## start MATERIALS PROVIDED

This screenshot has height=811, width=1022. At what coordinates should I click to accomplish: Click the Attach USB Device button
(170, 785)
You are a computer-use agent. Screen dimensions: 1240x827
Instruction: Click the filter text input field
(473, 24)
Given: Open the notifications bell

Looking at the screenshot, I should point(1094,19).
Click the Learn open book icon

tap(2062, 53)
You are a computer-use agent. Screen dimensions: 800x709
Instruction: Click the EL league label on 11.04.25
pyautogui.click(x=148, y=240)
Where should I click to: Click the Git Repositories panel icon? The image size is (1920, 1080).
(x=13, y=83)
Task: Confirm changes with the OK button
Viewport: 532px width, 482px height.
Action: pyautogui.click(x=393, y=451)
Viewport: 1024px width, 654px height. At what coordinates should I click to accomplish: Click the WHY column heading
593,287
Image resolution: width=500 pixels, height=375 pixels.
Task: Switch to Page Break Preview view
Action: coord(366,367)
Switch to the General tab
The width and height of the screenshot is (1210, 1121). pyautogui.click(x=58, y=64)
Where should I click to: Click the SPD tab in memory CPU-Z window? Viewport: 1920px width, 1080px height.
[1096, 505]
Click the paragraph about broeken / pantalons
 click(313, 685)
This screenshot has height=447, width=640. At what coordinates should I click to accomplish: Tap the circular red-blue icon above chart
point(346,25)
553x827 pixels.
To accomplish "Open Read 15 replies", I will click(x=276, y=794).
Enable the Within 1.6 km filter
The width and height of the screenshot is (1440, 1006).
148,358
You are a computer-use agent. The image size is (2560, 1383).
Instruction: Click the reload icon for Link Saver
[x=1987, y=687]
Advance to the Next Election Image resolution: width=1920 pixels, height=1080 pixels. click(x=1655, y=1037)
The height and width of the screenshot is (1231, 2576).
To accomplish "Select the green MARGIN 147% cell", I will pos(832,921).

## end MATERIALS PROVIDED

EXERCISE GOAL: Copy out every one of the entries above, word for word and in the same order.

ANSWER TO THIS EXERCISE:
This screenshot has height=811, width=1022. At what coordinates should I click to accomplish: Click the Attach USB Device button
(170, 785)
You are a computer-use agent. Screen dimensions: 1240x827
Instruction: Click the filter text input field
(473, 24)
Given: Open the notifications bell

Looking at the screenshot, I should point(1094,19).
Click the Learn open book icon

tap(2062, 53)
You are a computer-use agent. Screen dimensions: 800x709
Instruction: Click the EL league label on 11.04.25
pyautogui.click(x=148, y=240)
Where should I click to: Click the Git Repositories panel icon? The image size is (1920, 1080).
(x=13, y=83)
Task: Confirm changes with the OK button
Viewport: 532px width, 482px height.
Action: pyautogui.click(x=393, y=451)
Viewport: 1024px width, 654px height. At what coordinates should I click to accomplish: Click the WHY column heading
593,287
Image resolution: width=500 pixels, height=375 pixels.
Task: Switch to Page Break Preview view
Action: coord(366,367)
Switch to the General tab
The width and height of the screenshot is (1210, 1121). pyautogui.click(x=58, y=64)
Where should I click to: Click the SPD tab in memory CPU-Z window? Viewport: 1920px width, 1080px height.
[1096, 505]
Click the paragraph about broeken / pantalons
 click(313, 685)
This screenshot has height=447, width=640. At what coordinates should I click to accomplish: Tap the circular red-blue icon above chart
point(346,25)
553x827 pixels.
To accomplish "Open Read 15 replies", I will click(x=276, y=794).
Enable the Within 1.6 km filter
The width and height of the screenshot is (1440, 1006).
148,358
You are a computer-use agent. The image size is (2560, 1383).
Instruction: Click the reload icon for Link Saver
[x=1987, y=687]
Advance to the Next Election Image resolution: width=1920 pixels, height=1080 pixels. click(x=1655, y=1037)
The height and width of the screenshot is (1231, 2576).
To accomplish "Select the green MARGIN 147% cell", I will pos(832,921).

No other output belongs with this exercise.